[Data for review Boundary: Start]

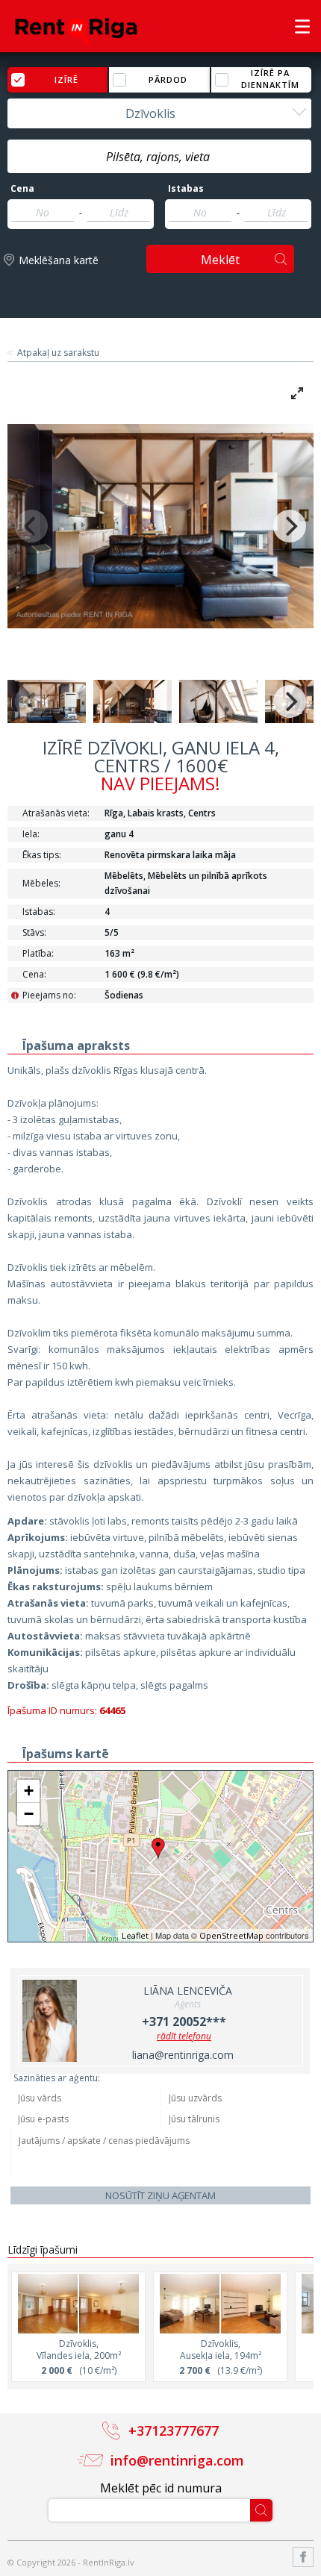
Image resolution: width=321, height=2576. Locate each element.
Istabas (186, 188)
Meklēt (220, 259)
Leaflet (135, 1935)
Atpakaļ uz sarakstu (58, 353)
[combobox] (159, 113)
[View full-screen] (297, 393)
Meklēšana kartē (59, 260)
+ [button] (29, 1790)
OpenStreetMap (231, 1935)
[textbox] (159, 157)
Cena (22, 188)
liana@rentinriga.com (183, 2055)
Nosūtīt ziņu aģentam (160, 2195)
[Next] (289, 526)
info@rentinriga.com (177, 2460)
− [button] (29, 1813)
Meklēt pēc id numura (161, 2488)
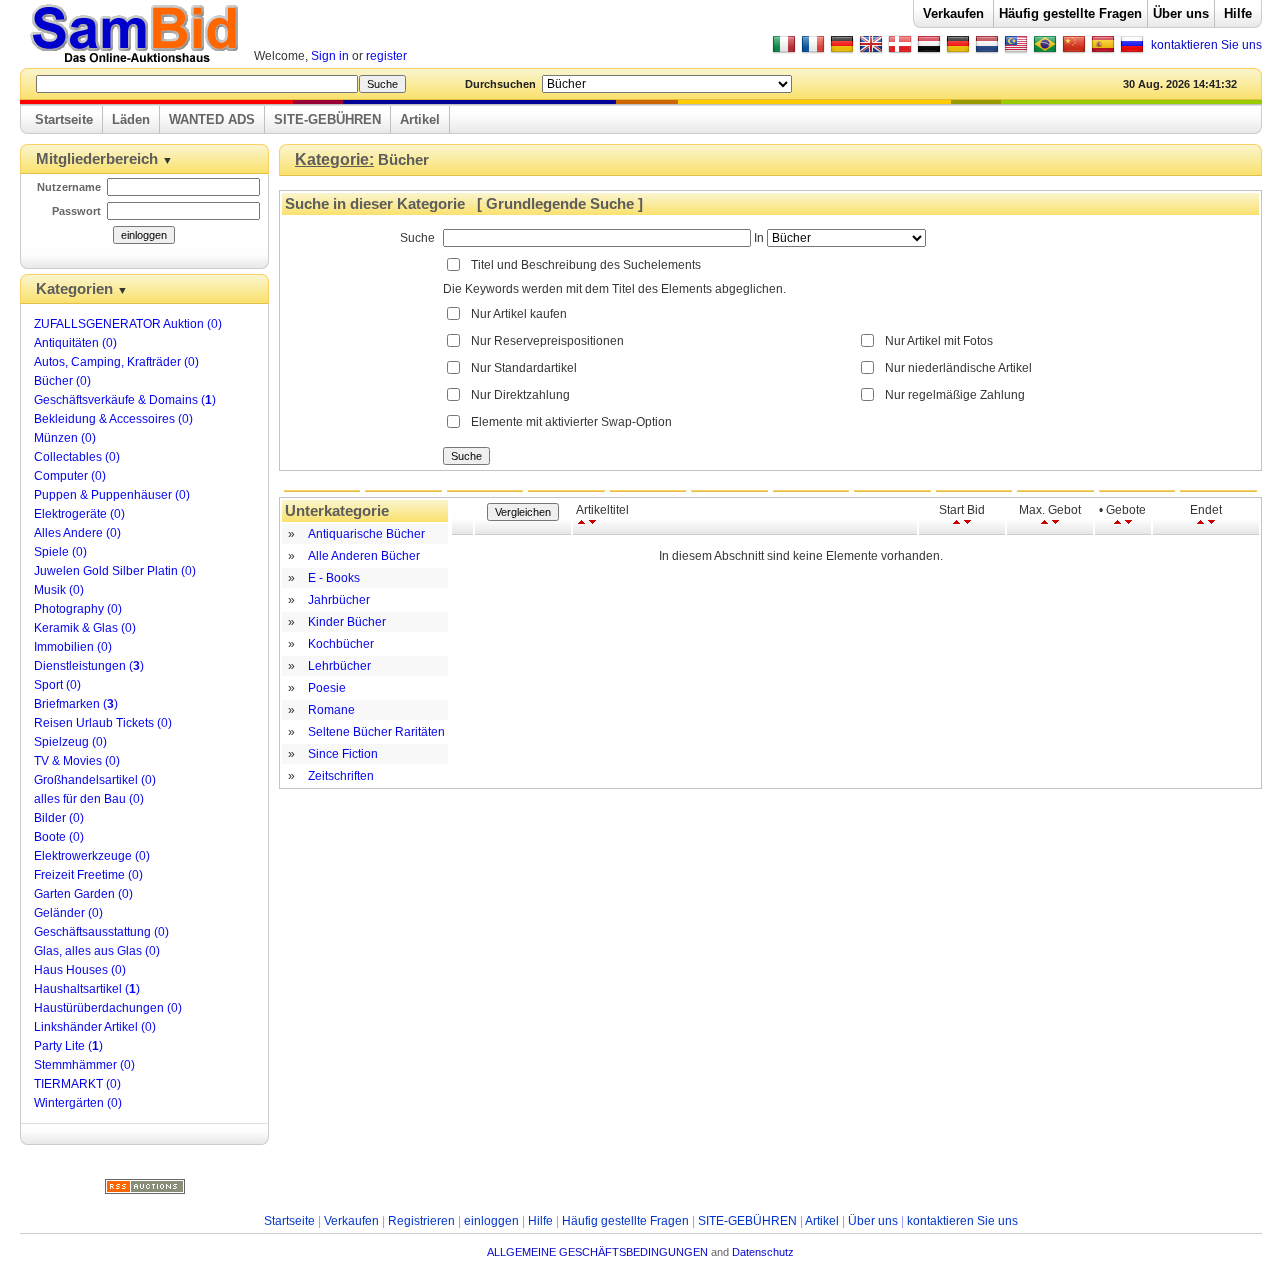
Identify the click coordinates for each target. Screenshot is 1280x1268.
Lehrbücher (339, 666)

[Data for review Boundary: End]

Your task:
Read the listing above, then copy every line that includes the string "each".

Answer to this exercise:
Image resolution: width=321, height=2576. Locate each element.
Identify the click coordinates for each target. Screenshot is 1280x1268.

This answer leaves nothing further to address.